Taxonomie : le nucléaire au rang des énergies durables en Europe
Mercredi 3 février, la Commission européenne a publié la version définitive de l’acte délégué de la taxonomie européenne dédié au gaz et au nucléaire. Pour la première fois, un texte européen affirme le rôle de l’atome dans la lutte contre le changement climatique, même si des conditions à revoir sont imposées. Une bonne nouvelle pour le climat et l’Europe.
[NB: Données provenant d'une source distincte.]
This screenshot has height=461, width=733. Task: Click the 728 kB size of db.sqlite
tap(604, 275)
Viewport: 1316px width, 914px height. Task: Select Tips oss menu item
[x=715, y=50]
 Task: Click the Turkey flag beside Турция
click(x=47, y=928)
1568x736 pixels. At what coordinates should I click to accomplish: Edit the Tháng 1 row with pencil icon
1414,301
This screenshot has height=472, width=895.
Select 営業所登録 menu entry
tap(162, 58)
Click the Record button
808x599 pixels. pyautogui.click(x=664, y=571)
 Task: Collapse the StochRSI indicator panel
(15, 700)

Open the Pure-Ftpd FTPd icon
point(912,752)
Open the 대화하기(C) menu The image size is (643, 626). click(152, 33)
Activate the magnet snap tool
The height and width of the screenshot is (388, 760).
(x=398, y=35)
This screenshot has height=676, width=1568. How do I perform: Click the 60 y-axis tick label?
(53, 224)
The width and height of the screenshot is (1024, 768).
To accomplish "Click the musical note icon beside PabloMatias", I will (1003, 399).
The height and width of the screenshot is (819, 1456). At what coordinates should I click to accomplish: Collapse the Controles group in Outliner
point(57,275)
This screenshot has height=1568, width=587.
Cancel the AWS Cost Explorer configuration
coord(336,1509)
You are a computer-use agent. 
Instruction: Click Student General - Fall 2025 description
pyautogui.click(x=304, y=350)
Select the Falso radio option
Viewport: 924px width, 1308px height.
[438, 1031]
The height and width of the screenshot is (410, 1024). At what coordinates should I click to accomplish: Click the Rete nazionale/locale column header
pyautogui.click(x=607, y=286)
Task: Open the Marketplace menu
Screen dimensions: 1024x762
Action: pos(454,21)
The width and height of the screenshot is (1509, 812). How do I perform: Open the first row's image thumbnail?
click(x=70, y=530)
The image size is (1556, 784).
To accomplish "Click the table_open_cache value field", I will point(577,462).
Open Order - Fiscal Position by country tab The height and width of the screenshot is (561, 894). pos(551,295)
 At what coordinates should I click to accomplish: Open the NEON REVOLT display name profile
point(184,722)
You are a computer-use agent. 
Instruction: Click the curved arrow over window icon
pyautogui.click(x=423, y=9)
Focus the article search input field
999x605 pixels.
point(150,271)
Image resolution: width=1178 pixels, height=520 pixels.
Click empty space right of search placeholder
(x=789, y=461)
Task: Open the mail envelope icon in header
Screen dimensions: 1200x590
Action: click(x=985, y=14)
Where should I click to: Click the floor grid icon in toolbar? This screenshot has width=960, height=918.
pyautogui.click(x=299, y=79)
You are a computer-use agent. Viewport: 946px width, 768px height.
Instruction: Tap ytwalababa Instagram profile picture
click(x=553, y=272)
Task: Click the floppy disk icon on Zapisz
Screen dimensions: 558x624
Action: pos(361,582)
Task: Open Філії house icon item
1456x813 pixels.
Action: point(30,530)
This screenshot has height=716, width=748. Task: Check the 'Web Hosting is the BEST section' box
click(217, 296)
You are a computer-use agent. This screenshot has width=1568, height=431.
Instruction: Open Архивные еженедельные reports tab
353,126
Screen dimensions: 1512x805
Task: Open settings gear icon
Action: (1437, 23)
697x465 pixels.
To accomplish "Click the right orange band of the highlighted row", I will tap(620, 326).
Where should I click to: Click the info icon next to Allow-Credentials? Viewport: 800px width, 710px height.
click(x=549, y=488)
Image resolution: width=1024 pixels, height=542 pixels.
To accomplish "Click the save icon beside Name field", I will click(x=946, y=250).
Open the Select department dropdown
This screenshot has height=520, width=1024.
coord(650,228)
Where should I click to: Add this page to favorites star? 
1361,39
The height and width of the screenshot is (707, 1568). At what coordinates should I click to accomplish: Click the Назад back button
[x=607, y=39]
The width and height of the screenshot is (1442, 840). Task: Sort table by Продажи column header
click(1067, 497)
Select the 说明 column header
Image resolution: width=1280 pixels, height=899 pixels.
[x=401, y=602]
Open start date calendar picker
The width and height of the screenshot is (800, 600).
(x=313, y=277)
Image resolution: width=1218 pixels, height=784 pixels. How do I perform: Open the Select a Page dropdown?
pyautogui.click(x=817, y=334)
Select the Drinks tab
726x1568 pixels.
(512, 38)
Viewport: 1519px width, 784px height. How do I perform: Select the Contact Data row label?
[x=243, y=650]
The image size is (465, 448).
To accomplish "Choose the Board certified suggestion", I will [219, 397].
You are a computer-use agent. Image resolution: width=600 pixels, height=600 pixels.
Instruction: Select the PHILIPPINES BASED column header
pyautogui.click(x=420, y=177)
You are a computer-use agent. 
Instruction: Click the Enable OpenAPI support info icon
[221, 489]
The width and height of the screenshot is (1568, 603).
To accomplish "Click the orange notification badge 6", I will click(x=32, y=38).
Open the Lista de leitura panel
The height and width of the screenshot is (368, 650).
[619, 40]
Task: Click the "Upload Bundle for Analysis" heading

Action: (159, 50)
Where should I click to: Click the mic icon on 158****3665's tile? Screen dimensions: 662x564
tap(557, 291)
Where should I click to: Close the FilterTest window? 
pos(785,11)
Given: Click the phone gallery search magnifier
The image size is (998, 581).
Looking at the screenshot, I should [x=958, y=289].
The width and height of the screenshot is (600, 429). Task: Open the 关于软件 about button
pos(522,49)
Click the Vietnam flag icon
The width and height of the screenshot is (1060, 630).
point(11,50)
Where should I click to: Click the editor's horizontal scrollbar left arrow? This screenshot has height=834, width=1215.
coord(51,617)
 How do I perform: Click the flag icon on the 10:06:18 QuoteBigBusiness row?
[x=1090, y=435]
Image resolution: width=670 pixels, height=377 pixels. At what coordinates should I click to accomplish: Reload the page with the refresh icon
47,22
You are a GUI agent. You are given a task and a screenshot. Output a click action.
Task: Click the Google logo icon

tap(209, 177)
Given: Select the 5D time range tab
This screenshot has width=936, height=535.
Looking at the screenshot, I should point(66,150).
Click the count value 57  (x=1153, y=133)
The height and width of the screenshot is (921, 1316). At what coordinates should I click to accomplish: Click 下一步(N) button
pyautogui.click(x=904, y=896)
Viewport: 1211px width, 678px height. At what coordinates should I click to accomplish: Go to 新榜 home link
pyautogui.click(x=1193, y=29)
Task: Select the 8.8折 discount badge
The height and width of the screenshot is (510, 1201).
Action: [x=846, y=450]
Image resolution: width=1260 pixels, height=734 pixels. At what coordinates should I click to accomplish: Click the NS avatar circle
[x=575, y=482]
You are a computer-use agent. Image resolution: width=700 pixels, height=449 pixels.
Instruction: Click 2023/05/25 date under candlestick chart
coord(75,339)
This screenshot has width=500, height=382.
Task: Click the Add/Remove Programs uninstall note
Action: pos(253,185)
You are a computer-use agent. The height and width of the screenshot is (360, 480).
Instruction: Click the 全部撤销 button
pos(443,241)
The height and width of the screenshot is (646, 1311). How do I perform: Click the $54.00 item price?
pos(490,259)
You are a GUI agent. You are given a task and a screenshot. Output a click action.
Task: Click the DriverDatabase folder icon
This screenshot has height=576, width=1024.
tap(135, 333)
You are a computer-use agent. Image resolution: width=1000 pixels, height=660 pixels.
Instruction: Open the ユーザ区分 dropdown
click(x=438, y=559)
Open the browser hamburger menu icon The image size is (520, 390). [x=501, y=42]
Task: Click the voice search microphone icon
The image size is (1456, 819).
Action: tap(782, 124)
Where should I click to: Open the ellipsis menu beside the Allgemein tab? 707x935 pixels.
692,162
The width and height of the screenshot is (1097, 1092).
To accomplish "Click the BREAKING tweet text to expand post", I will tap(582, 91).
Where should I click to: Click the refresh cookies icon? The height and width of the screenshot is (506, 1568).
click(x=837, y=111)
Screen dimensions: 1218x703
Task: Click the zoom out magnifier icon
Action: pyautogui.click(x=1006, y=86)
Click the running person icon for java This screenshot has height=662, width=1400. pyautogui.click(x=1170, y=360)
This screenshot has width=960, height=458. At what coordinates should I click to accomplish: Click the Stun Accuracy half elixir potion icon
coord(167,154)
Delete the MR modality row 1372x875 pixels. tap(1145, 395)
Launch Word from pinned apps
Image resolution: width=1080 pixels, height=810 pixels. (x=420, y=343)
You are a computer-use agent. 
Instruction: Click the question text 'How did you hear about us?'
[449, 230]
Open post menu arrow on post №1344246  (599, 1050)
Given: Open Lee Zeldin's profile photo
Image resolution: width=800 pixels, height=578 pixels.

Fin décembre 2021, la Commission a entamé la consultation de la plateforme sur la finance durable et le Conseil européen sur l’acte délégué de la taxonomie européenne dédié au nucléaire et au gaz. La taxonomie est un classement des activités vertes favorable à l’atteinte de la neutralité carbone en 2050, en orientant les flux financiers. La version finale de l’acte délégué a été rendue publique le 2 février.
Le nucléaire fera bien partie de la taxonomie européenne au titre d’énergie de transition, tout comme le gaz. Cela signifie que l’atome est perçue comme un outil transitoire vers un système 100 % renouvelable, comme l’a expliqué Mairead McGuinness, commissaire chargée des services financiers, à l’occasion d’une conférence de presse.
Un texte équilibré selon la Commission
Elle explique : « Aujourd’hui, nous exposons comment le gaz et le nucléaire pourraient contribuer à la difficile transition vers la neutralité climatique. Nous mettons en place des conditions strictes pour leur inclusion dans la taxonomie. Ils sont soumis à des limites et à des périodes de suppression claires ». Elle ajoute toutefois que « les États membres restent pleinement responsables de la décision de leur bouquet énergétique ».
Mairead McGuinness juge que la Commission « a trouvé un équilibre entre des opinions fondamentalement différentes en soutenant la voie de la décarbonation ». De son côté, Yves Desbazeille, directeur général de Foratom, se dit « déçu que le nucléaire continue d’être traité comme une technologie de transition. Nous sommes fermement convaincus que le nucléaire contribue aux objectifs d’atténuation du changement climatique et ne cause pas plus de dommages que toute autre technologie de production d’électricité déjà considérée comme conforme à la taxonomie. Cela a été confirmé par les experts de la Commission du Centre commun de recherche eux-mêmes ».
Des conditions à revoir
Lors de l’examen du texte, la Sfen s’était félicité que, pour la première fois, un texte européen reconnaisse l’apport essentiel du nucléaire dans la lutte contre le changement climatique et l’atteinte des objectifs de baisse d’émission de l’UE. La Sfen a également émis, dans un papier de position, une série de recommandations pour améliorer l’acte délégué. Il serait par exemple nécessaire de :
1. Sortir le nucléaire des énergies de transition et l’inclure dans les énergies durables
2. Intégrer les activités du cycle du combustible (enrichissement, retraitement, etc.)
3. Inclure les opérations de maintenance des installations nucléaires dans la taxonomie
4. Revoir les dates limites pour la construction et la prolongation des réacteurs.
5. Revoir les dates sur le stockage géologique
6. Ne pas toucher aux responsabilités ni entraver l’action des autorités de sûreté
7. Ne pas exiger le recours aux Accident Tolerant Fuel (ATF)
Désormais, l’acte délégué est soumis pour une période de quatre à six mois à consultation. Le document n’est plus amendable. En revanche, il peut être rejeté si 20 pays membres s’y opposent, ce qui est impossible puisque de plus en plus de pays en Europe se tournent vers le nucléaire pour garantir leur sécurité d’approvisionnement et se débarrasser des énergies fossiles. Le Parlement pourrait également s’y opposer avec un vote de la majorité des parlementaires.